Pixel coordinate grounding data
^^^^

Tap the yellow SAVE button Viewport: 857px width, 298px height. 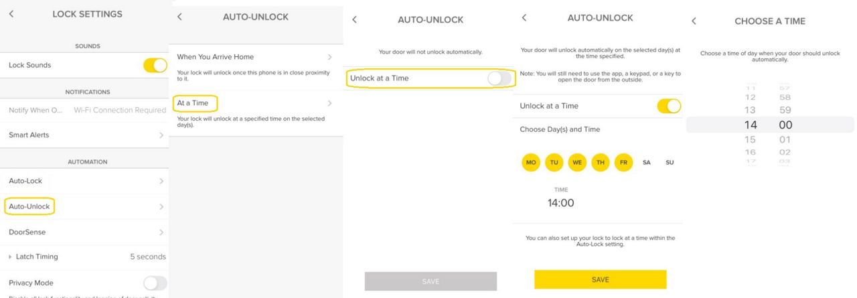tap(601, 279)
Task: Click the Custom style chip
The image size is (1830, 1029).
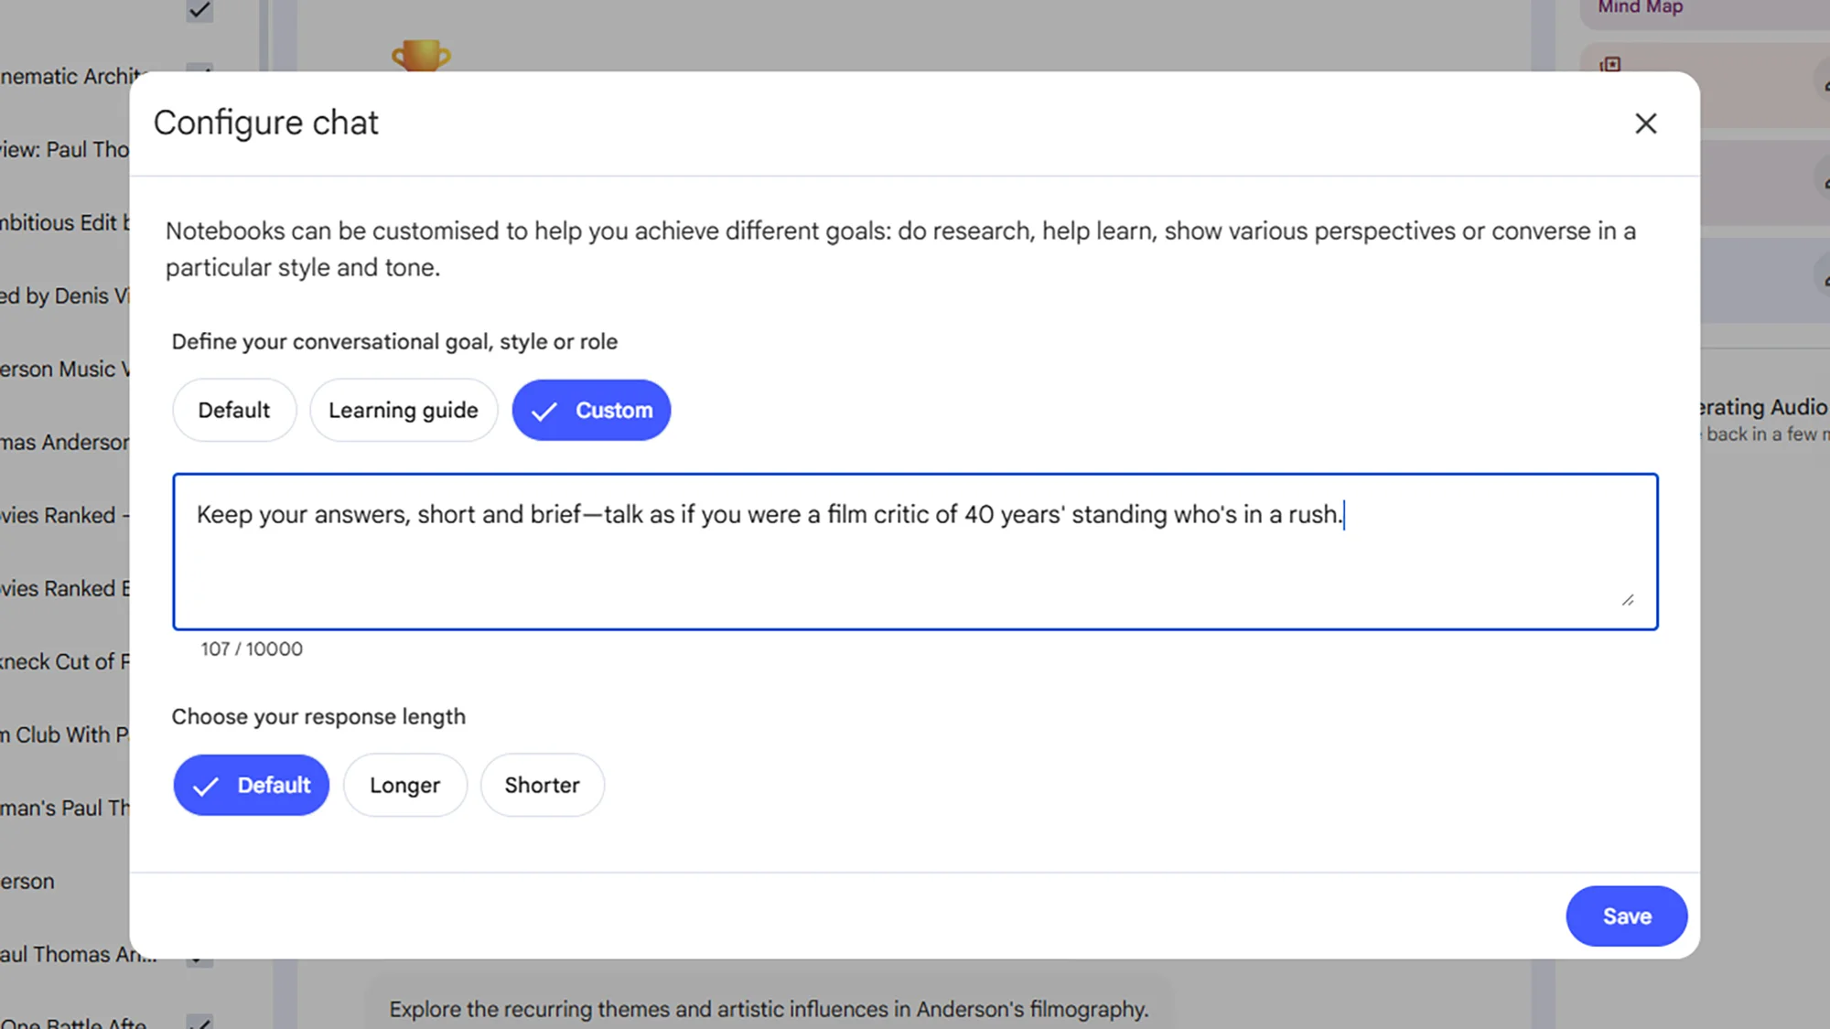Action: 591,410
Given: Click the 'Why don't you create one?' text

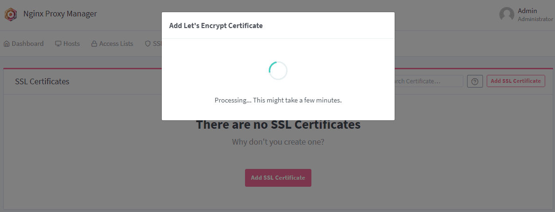Looking at the screenshot, I should 278,141.
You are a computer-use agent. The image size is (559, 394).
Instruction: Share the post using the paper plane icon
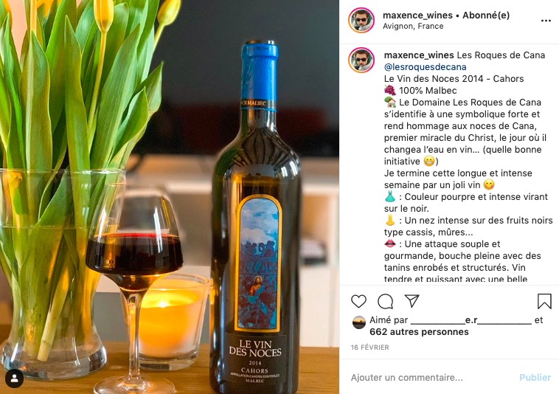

^^^^

*Task to complete*
Please set down, exactly and with nothing added, the lines from the line with "Task: Click the Custom style chip" to the end of the entries above, omitting pictures.

*Response area*
Task: Click the Custom style chip
The image size is (1830, 1029).
Action: 591,410
Given: Click the 'Why don't you create one?' text

Looking at the screenshot, I should 278,141.
You are a computer-use agent. The image size is (559, 394).
Instruction: Share the post using the paper plane icon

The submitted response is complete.